In PyTorch, quantization can be implemented at various stages:
- Static Quantization: Applied after training using calibration.
- Dynamic Quantization: Quantization parameters are computed during inference.
- Quantization-Aware Training (QAT): Simulates quantization during training for higher accuracy.
1. Key Concepts in Quantization
Quantization Formula
Quantization maps a floating-point value ( x ) to an integer ( q ):
\[q = \text{round}\left(\frac{x}{\text{scale}} + \text{zeropoint}\right)\]-
Scale: Represents the step size or resolution of the quantized values. It defines how large a step in the integer domain corresponds to a change in the floating-point domain. The scale is derived from the range of the floating-point values divided by the range of the quantized integers.
-
Zero Point: A value in the integer range that corresponds to the floating-point zero. It ensures that quantization accurately maps zero from the floating-point domain to the integer domain, minimizing errors when zero plays a critical role in computations. The zero point ensures that the quantized range properly represents the dynamic range of the original floating-point numbers, especially when the range doesn’t start at zero (asymmentric quantization). It acts as an offset, allowing negative or positive floating-point values to be correctly mapped into the integer domain.
Dequantization Formula
To recover the original value:
\[\hat{x} = \text{scale} \cdot (q - \text{zeropoint})\]Dequantization is typically performed after computations to interpret quantized results.
2. Example Tensor for Quantization Per Tensor and Quantization Per Channel
Given weights tensor (2 channels):
\[\text{Weights} = \begin{bmatrix} 1.0 & 2.0 & 3.0 \\ 4.0 & 5.0 & 6.0 \end{bmatrix}\]Shape: ([2, 3])
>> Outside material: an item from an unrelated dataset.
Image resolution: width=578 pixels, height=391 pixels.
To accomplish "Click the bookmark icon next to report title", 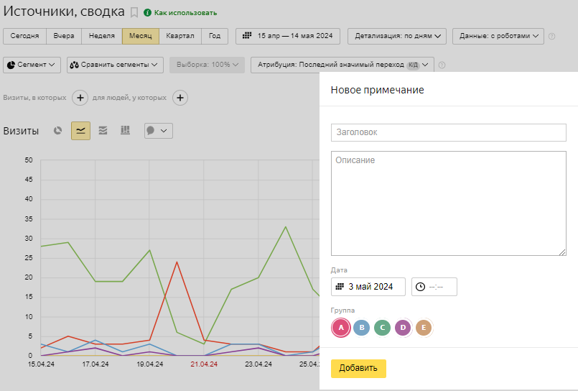I will click(134, 12).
Integer range: ([-128, 127])
2.1 Per-Tensor Quantization
We will quantize a tensor of weights into an 8-bit integer range ([128,127]). This method works well for tensors where the values across all channels share a similar dynamic range. However, if each channel has distinct ranges, this approach may lead to significant quantization errors.
- Global Min/Max: The minimum and maximum values across the entire tensor are computed. These values define the dynamic range for quantization.
- Scale and Zero Point: The scale represents the step size for quantization, and the zero point determines the integer value corresponding to the minimum floating-point value. The formulas for computing scale and zero point ensure that the mapping is linear and reversible.
- Quantization: Each floating-point value is converted to an integer using the quantization formula, maintaining the relative spacing between values.
- Dequantization: The integers are mapped back to floating-point values using the inverse of the quantization formula.
Step 1: Compute Global Min/Max
- Global Min: = 1.0
- Global Max: = 6.0
Step 2: Compute Scale and Zero Point
The scale is calculated as:
\[\text{scale} = \frac{x_{\text{max}} - x_{\text{min}}}{q_{\text{max}} - q_{\text{min}}} = \frac{6.0 - 1.0}{255} = 0.01961\]The scale of 0.01961 means each step in the quantized integer domain corresponds to an increment of 0.01961 in the floating-point domain.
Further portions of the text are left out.